She Magazine: Sioux Falls women work together to start a toy lending library
Originally posted 10:44 a.m. CST February 28, 2014, Tabby Soignier, email@example.com
(Photo: Emily Spartz / Argus Leader, Emily Spartz / Argus Leader)
Anelis Coscioni had an idea.
Not a big idea. In fact, it was small enough to fit into a toddler’s hands.
She wondered if it would be possible to create an easily accessible place where parents who can’t afford educational toys could come to check out a box of age-appropriate playthings to both engage and teach their children.
With plenty of research, and community groups behind them, an organization of Sioux Falls women is working to try to establish a toy lending library downtown that would be within easy walking distance for anyone using public transit.
“When you see a need, you find a way to meet that need,” says Coscioni, president of the Soroptimist Club of Sioux Falls. “We have big dreams, but you build on that and make it happen.”

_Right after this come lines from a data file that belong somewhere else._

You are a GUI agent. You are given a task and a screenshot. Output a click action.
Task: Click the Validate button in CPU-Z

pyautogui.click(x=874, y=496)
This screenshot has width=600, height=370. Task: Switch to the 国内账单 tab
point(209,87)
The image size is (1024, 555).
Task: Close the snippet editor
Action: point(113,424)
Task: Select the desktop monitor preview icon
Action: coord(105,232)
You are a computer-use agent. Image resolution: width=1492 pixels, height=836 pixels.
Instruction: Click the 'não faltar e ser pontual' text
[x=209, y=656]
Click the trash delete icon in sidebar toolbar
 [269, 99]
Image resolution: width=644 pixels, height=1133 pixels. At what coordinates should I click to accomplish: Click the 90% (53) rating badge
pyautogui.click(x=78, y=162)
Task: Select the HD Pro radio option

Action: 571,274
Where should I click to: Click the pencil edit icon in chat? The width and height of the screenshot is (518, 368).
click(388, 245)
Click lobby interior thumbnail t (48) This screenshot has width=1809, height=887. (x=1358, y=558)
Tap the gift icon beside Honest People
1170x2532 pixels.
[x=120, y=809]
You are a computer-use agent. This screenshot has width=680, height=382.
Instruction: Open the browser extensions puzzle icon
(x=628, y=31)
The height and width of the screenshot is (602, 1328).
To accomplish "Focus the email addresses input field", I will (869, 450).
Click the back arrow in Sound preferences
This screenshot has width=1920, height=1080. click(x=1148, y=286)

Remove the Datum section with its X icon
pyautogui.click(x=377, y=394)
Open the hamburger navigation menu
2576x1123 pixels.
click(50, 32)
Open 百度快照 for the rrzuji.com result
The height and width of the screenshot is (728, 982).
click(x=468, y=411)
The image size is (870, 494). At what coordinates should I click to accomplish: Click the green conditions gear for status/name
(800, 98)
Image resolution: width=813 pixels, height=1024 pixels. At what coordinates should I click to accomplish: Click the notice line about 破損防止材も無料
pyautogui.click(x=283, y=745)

Local members of the Soroptimist Club, a national organization that works to improve the lives of women and girls, are working to form a 501 c3 nonprofit organization that will put toys in the hands of those who need it most. The Sioux Falls group of women is small, with fewer than 20 members, but has been active in the city since 1940.
So far, there is space set aside for their library and the support of educators and those who work with families in need. Their next step is to find volunteers who will help them put their ideas into action and to come up with ways to purchase toys.
It’s a lofty project, but one that they hope the Sioux Falls community will reach out to use and support, says Lisa VandeVoort, a longtime club member who is working on the task force for the toy library.
“It’s exciting to be part of something that could benefit so many people,” VandeVoort says. “We’re looking for a way to really improve the lives of others.”
The idea of the Sioux Falls toy library came to Coscioni as she watched her own toddler daughter play. It seemed like the little girl was constantly “outgrowing” the toys that would stimulate her brain or teach her new skills.
Contacting people involved with the Sioux Falls School District, the full-time volunteer learned that educators who work with low-income families often noted that many children just didn’t have good, age appropriate toys. Many of those families live in the central part of the city and have limited access to transportation.
“It seemed like a simple idea, but then you dig a little and it’s not quite so simple,” says Coscioni, with a smile. “We kept working on it. We’re stubborn.”
Coscioni contacted CHILD Services at Sanford Health, which agreed to offer assistance to get the toy library set up and functional. Officials at Killian Community College have offered a room that can be used. The group hopes to make available for checkout about 200 toys in marked, clear boxes on the shelves.
And the Main Branch of the Siouxland Libraries has also agreed to take part in the project, too, checking out about 20 kits of toys each month to library patrons. Those downtown library patrons will be able to check out toys using their regular library cards.
Karen Wiechmann, youth services librarian at Siouxland Libraries, says the project fits in well with the library’s mission to serve young kids. Their early literacy focus is called, “Read and Play,” she says.
When parents play with young children with educational toys, it helps children learn fine-motor skills and literacy skills, she says. It’s part of helping them become future readers.
“We were really pleased when they approached us. We really welcome ideas like this,” says Wiechmann. “We really like to partner with the community.”
Coscioni said the group has researched ways to track and check out the toys. They hope to find volunteers to help run the library and do everything that needs to be done: organizing the library, cleaning toys, assisting families in selecting the right toys for their children and supervising checkouts and returns.
Carol Shuckart, one of the women helping start the project, says the group is grateful to have a way to help young children learn. And they hope to find more people who can help them form a board to oversee the toy library and to apply for grants and raise funds needed to keep the library active.
“Everyone we talk to has been positive about the project,” says the retired interior designer and club member. “We want to partner with other people, other groups. When we work together, there’s so much more we all can do.”